Tuesday, August 19, 2008

At Least I Wasn't Naked

School always started the Wednesday after Labor Day. I think my college even began its term after Labor Day because we had 12.5-week semesters, rather than the more common 14-week terms, but I honestly don't completely remember. I really liked college and always looked forward to going back, so we could have started the middle of August and I would have been fine with that. Something's changed, though; my friends who are teachers or guidance counselors all go back to school the end of this week, with the students starting class Monday, a full week before Labor Day. Where did the summer go?

During times of transition I have dreams where past and present are confused. This happens to many of us, and the shape of my dreams also follows the predictable: I have to return to college or high school because someone has discovered I was missing credits for graduation, and I can no longer keep up with the classes. Or I'm back in college or high school and ready to graduate but it turns out there's one class I was registered for that I'd completely forgotten about, and I have to take a final exam in Chemistry V or something like that when I've never been to one class. Or I'm in college and it's my college but I don't know anyone. Or I'm naked and have to give an oral report.

Last night I dreamed that I was a senior in college, although I was my current age. The dream was populated with my real college classmates, all of us fortysomethings. The campus had been moved so some urban center, though, when in actuality my alma mater comprises thousands of acres in central Virginia. We are about to graduate, and are all bar-hopping. I find out that I'm going to receive some sort of award and will have to make a speech at graduation, and although I realize I should call it a night and go home to prepare I stay out with my friends. Suddenly it's the next day, after the ceremony, and I have no recollection of my speech, what I said, how it went. I don't think my lapse has to do with being drunk, because in the dream I'm not drunk. It was just some sort of blackout.
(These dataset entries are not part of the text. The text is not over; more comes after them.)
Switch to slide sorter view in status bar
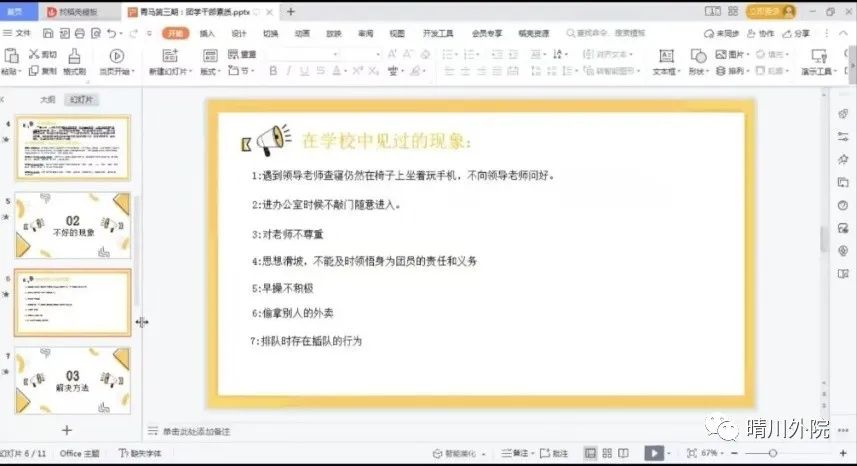The height and width of the screenshot is (466, 857). point(609,453)
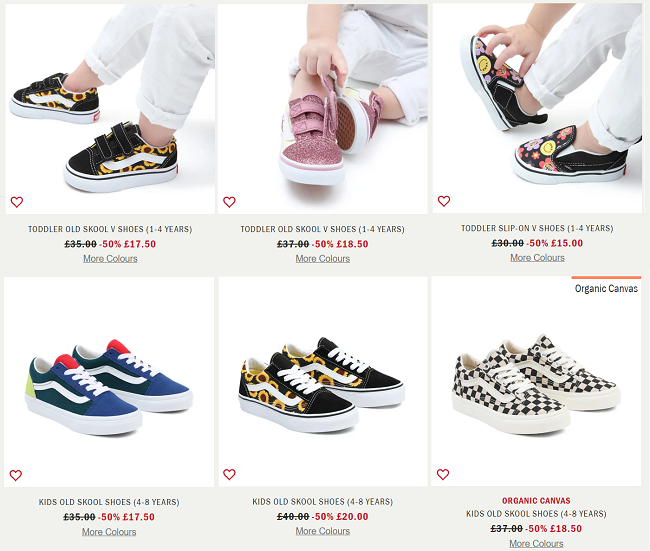Open the smiley flower slip-on shoes image

click(537, 108)
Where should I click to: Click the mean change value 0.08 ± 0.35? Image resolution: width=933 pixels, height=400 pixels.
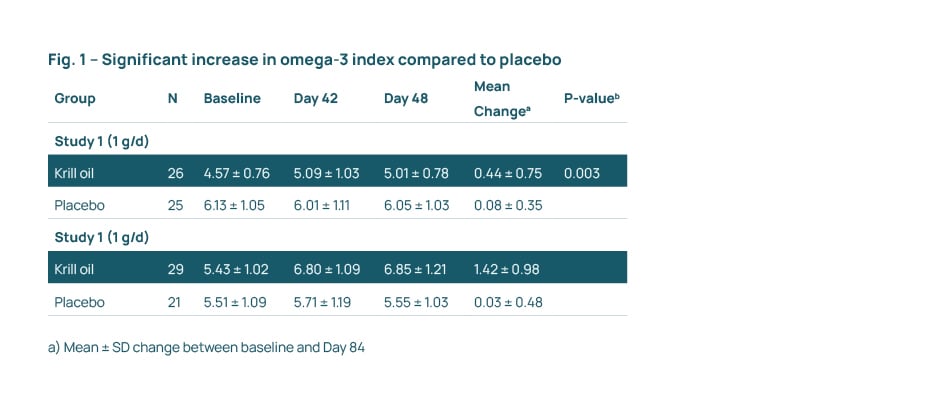508,205
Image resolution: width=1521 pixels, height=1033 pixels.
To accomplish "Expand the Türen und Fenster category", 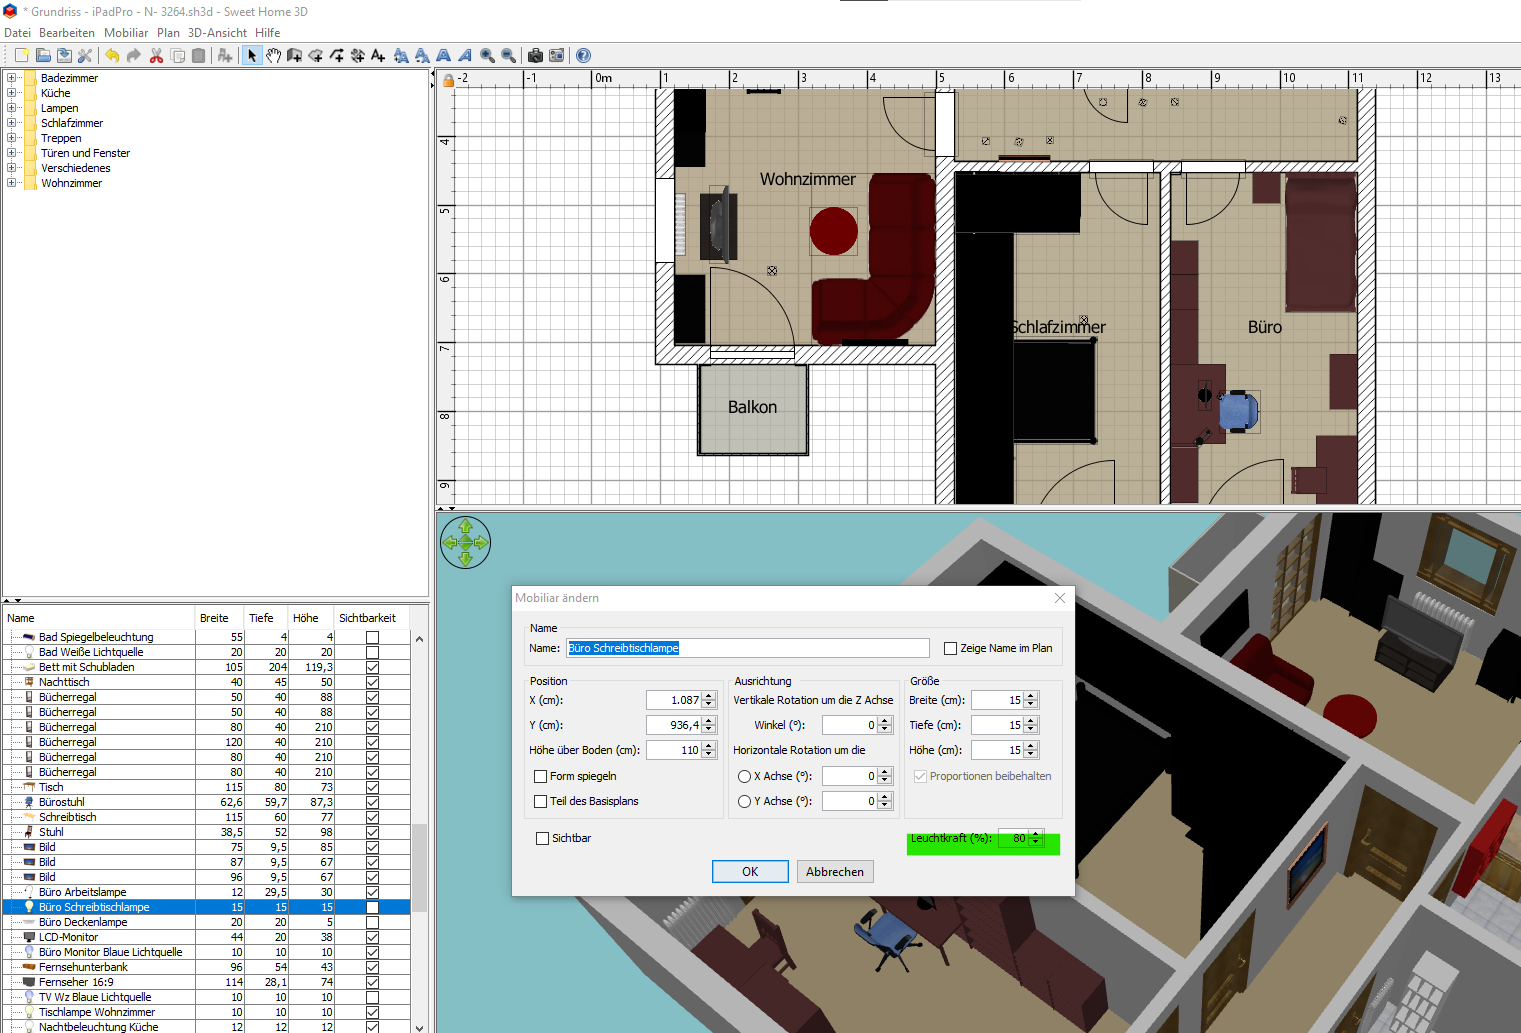I will coord(12,153).
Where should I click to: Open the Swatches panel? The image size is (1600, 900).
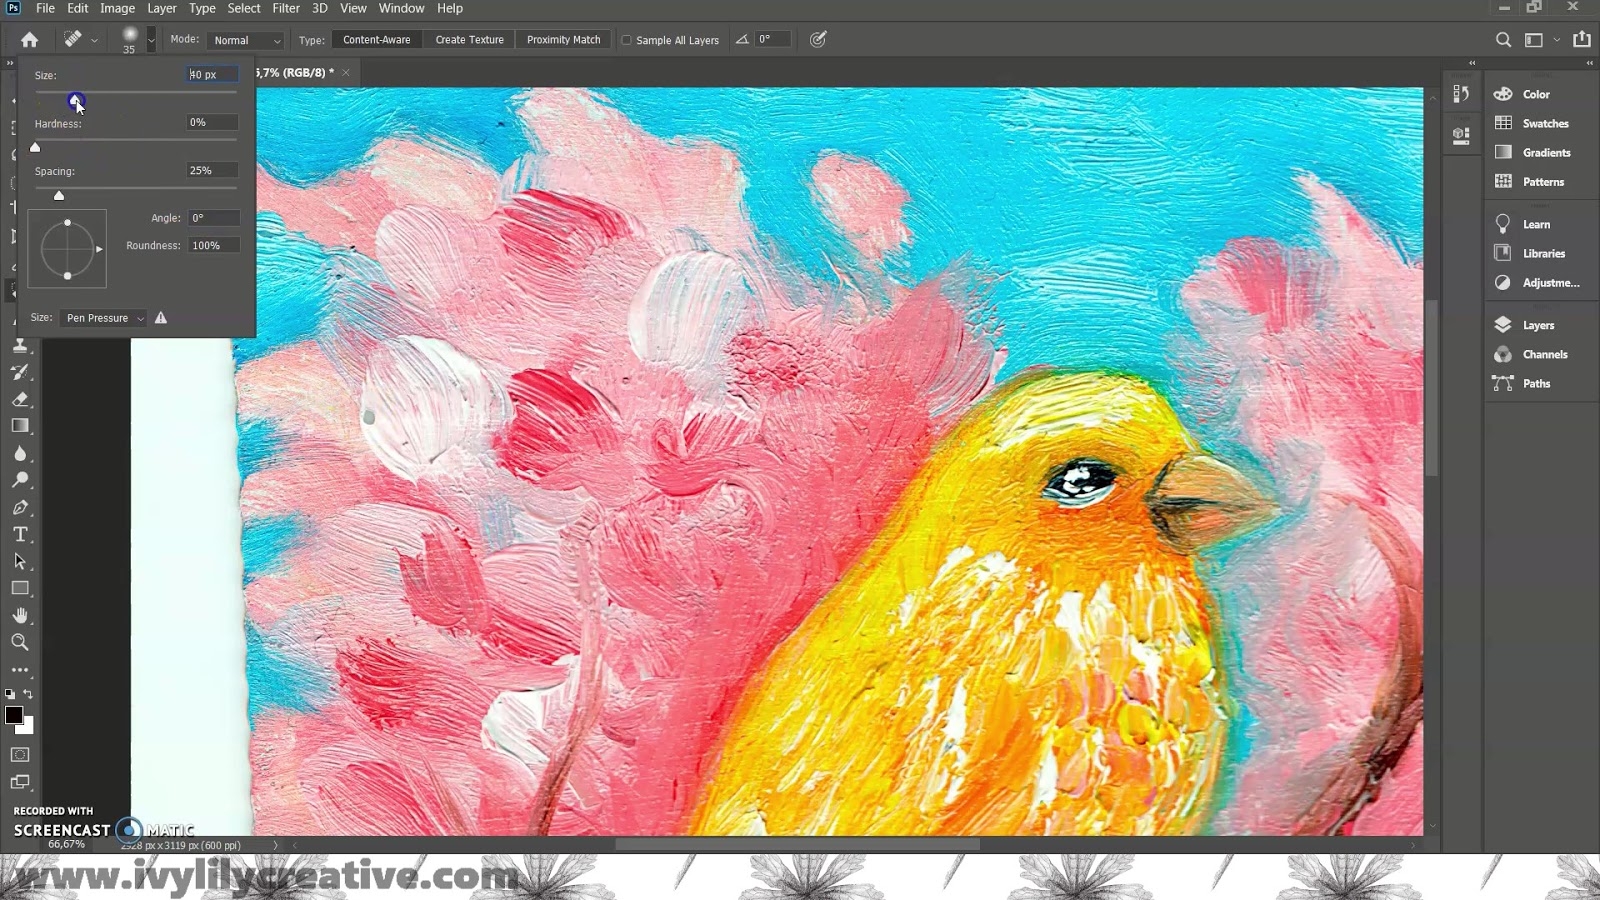pyautogui.click(x=1544, y=123)
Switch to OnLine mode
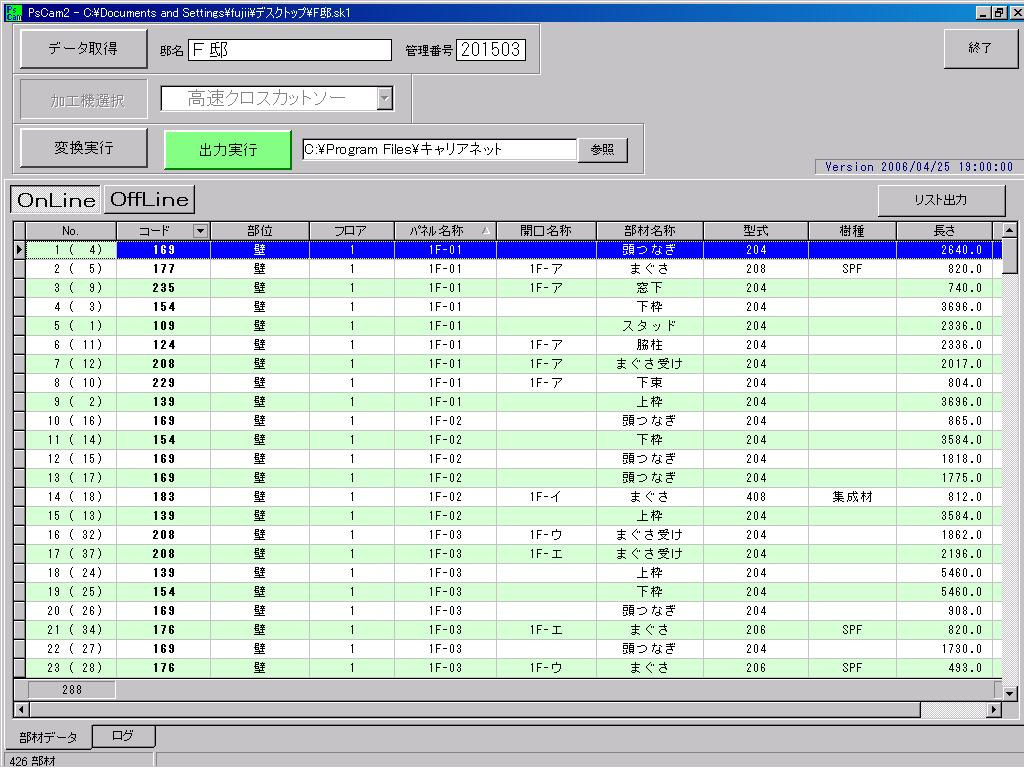The image size is (1024, 768). 56,200
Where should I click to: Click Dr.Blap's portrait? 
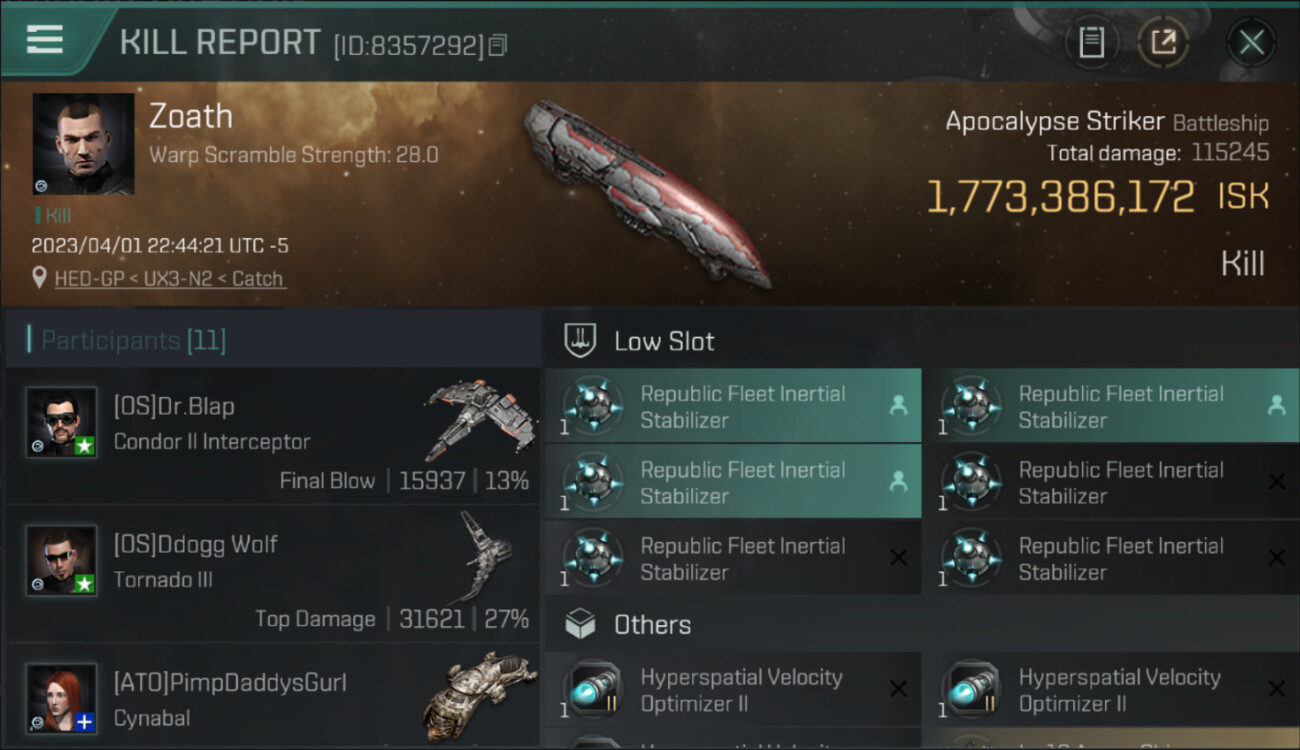click(x=61, y=422)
Everyone acts like I did well, that my speech was great. I'm upset because I can't recall any of it, and I rush around the town looking for someone who has recorded the ceremony. During my search I run into various friends' parents, not just college friends but parents of friends from as far back as elementary school. All ask me what I'm looking for, and when I tell them it's documentary evidence of my speech, they sigh and tell me they can't help me.

I gave myself until the end of the summer to decide what I'm going to do now that my business has been sold. I still have no idea. Clearly, the past can't help me. At least, not in my dreams.

1 comment:

Anonymous said...

Whoaaa. That's a new twist.

But really...you did fine. I have documentation. You can move on.